Alex
Alex

Reputation: 4995

Rearrange a character string

I have a character vector where some entries have a certain pattern at the end. I want to remove this pattern from the end and put it in front of the rest.

Example:

#My initial character vector
names <- c("sdadohf abc", "fsdgodhgf abc", "afhk xyz")
> names
[1] "sdadohf abc"   "fsdgodhgf abc" "afhk xyz" 

#What I want is to move "abc" to the front
> names
[1] "abc sdadohf"   "abc fsdgodhgf" "afhk xyz" 

Is there an easy way to achive this or do I have to write an own function?

Upvotes: 2

Views: 2397

Answers (3)

rock321987
rock321987

Reputation: 11032

Use this

sub("(.*) \\b(abc)$", "\\2 \\1", names)

.* is a greedy match.

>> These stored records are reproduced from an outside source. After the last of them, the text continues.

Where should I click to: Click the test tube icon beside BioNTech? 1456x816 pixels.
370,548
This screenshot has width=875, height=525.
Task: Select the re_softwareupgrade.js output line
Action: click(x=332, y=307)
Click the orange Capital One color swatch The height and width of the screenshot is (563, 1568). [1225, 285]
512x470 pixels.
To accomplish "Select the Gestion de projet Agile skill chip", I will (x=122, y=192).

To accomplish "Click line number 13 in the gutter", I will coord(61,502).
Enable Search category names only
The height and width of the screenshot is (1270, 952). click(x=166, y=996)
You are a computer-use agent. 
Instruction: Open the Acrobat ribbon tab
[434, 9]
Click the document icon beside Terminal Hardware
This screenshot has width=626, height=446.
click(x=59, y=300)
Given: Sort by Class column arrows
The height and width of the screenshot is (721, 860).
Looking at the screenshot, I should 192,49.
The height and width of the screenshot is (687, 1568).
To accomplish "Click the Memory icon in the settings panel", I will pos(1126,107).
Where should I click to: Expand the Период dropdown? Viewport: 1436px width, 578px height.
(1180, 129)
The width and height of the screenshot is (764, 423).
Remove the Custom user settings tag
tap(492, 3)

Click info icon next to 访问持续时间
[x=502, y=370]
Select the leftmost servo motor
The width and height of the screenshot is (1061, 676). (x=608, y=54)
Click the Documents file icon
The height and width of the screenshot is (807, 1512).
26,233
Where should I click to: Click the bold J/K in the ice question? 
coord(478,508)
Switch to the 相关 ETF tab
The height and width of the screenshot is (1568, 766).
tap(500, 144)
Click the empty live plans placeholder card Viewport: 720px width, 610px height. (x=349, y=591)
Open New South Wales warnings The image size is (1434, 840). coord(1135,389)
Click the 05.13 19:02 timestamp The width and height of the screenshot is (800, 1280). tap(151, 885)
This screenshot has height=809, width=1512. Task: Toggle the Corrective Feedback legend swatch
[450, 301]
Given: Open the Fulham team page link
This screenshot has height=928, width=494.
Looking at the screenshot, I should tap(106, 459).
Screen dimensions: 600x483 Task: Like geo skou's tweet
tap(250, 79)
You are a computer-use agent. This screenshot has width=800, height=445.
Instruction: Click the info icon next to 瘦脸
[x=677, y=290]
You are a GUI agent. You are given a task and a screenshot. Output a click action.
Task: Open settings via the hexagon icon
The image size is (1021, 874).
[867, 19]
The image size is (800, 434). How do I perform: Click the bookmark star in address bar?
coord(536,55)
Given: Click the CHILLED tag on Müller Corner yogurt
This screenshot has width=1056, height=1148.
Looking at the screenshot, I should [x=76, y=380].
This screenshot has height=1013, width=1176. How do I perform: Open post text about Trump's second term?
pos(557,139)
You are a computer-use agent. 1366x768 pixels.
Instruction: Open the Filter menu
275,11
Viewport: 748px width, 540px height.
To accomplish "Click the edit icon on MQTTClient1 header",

It will match as much as it can before finding the string ending with abc.

.* is in first captured group(\\1)

abc is in second captured group(\\2)

We can just interchange their position using \\2 \\1 to find our resultant string

Upvotes: 1

akrun
akrun

Reputation: 887028

Here is a split method. We split the 'names' by one or more space (\\s+) followed by 'abc' ((?=abc)), loop through the list with vapply, reverse (rev) the list elements and paste it together.

vapply(strsplit(names, "\\s+(?=abc)", perl=TRUE), function(x)
                paste(rev(x), collapse=" "), character(1))
#[1] "abc sdadohf"   "abc fsdgodhgf" "afhk xyz"      "abc aksle"   

data

names <- c("sdadohf abc", "fsdgodhgf abc", "afhk xyz", "aksle   abc")

Upvotes: 1

Rich Scriven
Rich Scriven

Reputation: 99331

First let's add one more string to your vector, one with multiple spaces between the text.

names <- c("sdadohf abc", "fsdgodhgf abc", "afhk xyz", "aksle   abc")

You could use capturing groups in sub().

sub("(.*?)\\s+(abc)$", "\\2 \\1", names)
# [1] "abc sdadohf"   "abc fsdgodhgf" "afhk xyz"      "abc aksle"     

Regex explanation courtesy of regex101:

  • (.*) 1st Capturing group - matches any character (except newline) between zero and unlimited times, as few times as possible, expanding as needed
  • \\s+ matches any white space character [\r\n\t\f ] between one and unlimited times, as many times as possible, giving back as needed
  • (abc) 2nd Capturing group - abc matches the characters abc literally, and $ asserts position at end of the string

When we swap the groups in "\\2 \\1", we bring the second capturing group abc to the beginning of the string.

Thanks to @Jota and @docendodiscimus for helping to improve my original regular expression.